Mr. Hastert, Move Out of the Way

Jim Colby, the openly gay Republican congressman from Arizona, says Foley’s predatory sexual harassment started in 2001. Kirk Fordham, former staffer to Republican Rep. Tom Reynolds of New York, traces it back to 2003. Republican House member John Shimkus says it began a year ago, although he didn’t bother to tell anybody on the Page Board. And Reynolds himself says the problem was fingered last spring. That’s more than an enough anecdotal evidence for voters who have concluded that Hastert knew there was a problem and stood idly by. At the very least, common sense says Hastert should have removed Foley from his leadership positions on the Page Board and the House Caucus on Missing and Exploited Children.

Republicans will get their comeuppance this fall. But the trick for the GOP is to turn this short-run political setback into a long-run positive strategy. The starting point must be a change in the House leadership and a retooling of a tired old message.

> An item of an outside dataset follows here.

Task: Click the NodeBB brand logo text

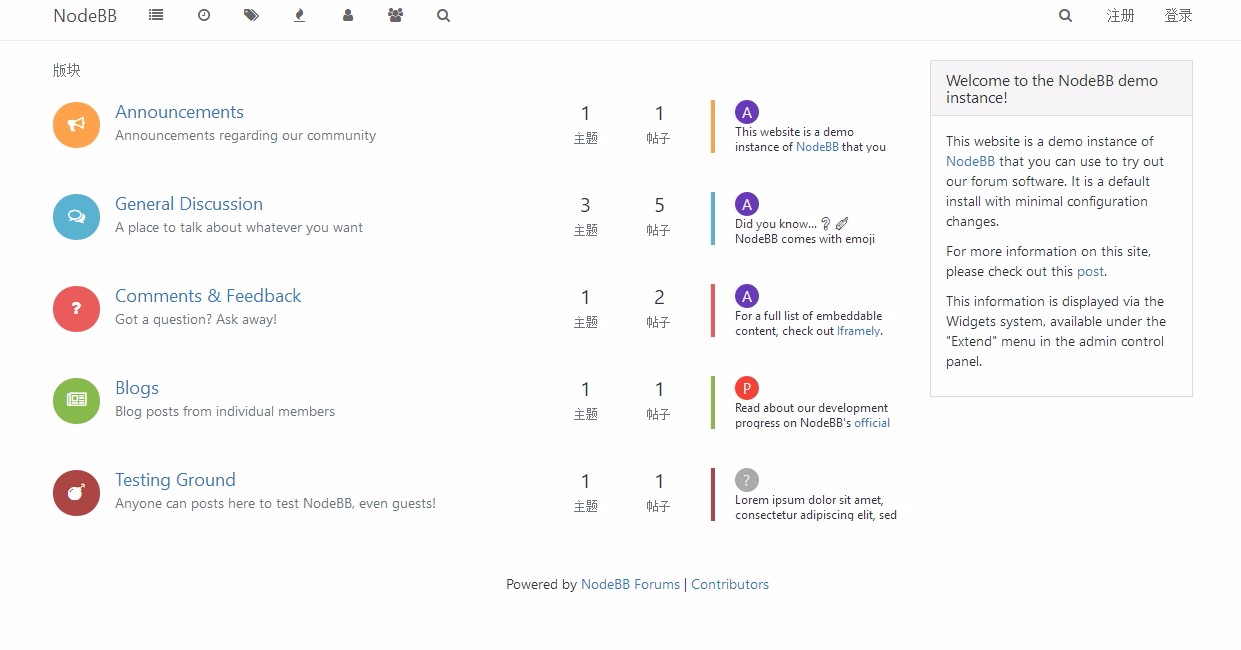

In fact, to a good extent it has been a message of failure.

Hastert & Co. failed to abolish the cash-for-legislative-favors scam of budget earmarks running amok. They failed to put in clear rules to curb budgetary spending. They struck out on Social Security reform and savings-account expansion. They did extend the investor tax cuts, but they failed to reform either the corporate or personal tax codes, where wholesale changes could boost worker incomes and lessen wage inequality. (The corporate tax should be abolished altogether.) The bust-the-bank prescription-drug plan had Hastert’s fingerprints all over it. Ditto for the congressional slide toward trade protectionism. Ditto for a 700-mile fence between the U.S. and Mexico. Rather than true immigration reform, we have the Buchanan-Tancredo hate-line on immigration -- a.k.a., a national election loser.

The single strongest most-likely Republican voter bloc is the investor class, where shareholders should be encouraged to get out and vote for tax cuts, limited government, a strong economy, and a roaring stock market. It’s not too late to mobilize this group and at least shave the Democratic vote margin on November 7. But it takes a message to motivate voters.

Mr. Hastert, move out of the way. It’s time for change.